Scientific classification
- Kingdom: Animalia
- Phylum: Arthropoda
- Subphylum: Chelicerata
- Class: Arachnida
- Order: Araneae
- Infraorder: Araneomorphae
- Family: Lycosidae
- Genus: Pterartoria
- Species: P. cederbergensis
- Binomial name: Pterartoria cederbergensis Russell-Smith & Roberts, 2017

= Pterartoria cederbergensis =

- Authority: Russell-Smith & Roberts, 2017

Species of spider

Pterartoria cederbergensis is a species of spider in the family Lycosidae. It is endemic to South Africa and is commonly known as the Cederberg Pterartoria wolf spider.

==Distribution==

Pterartoria cederbergensis is found in South Africa.
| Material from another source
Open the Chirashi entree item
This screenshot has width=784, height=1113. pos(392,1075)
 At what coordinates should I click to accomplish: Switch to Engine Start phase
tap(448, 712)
It is endemic to the Western Cape province and presently known only from the Cederberg Wilderness Area. The species occurs at altitudes ranging from 243 to 1,282 m. Specific localities include Crystal Pools and Aan Het Berg.

==Habitat and ecology==
Pterartoria cederbergensis was sampled with pitfall traps from the Fynbos biome.

==Conservation==
Pterartoria cederbergensis is listed as Critically Rare by the South African National Biodiversity Institute. The species is apparently endemic to the Cederberg mountain range but rare, as sampling in the Cederberg Wilderness Area took place over a ten-year period and only two specimens were sampled. Due to its small restricted distribution range, it is listed as Critically Rare. It is presently protected in the Cederberg Wilderness Area.

==Taxonomy==
Pterartoria cederbergensis was described by Russell-Smith and Roberts in 2017 from the Cederberg Wilderness Area. The species is known from both sexes.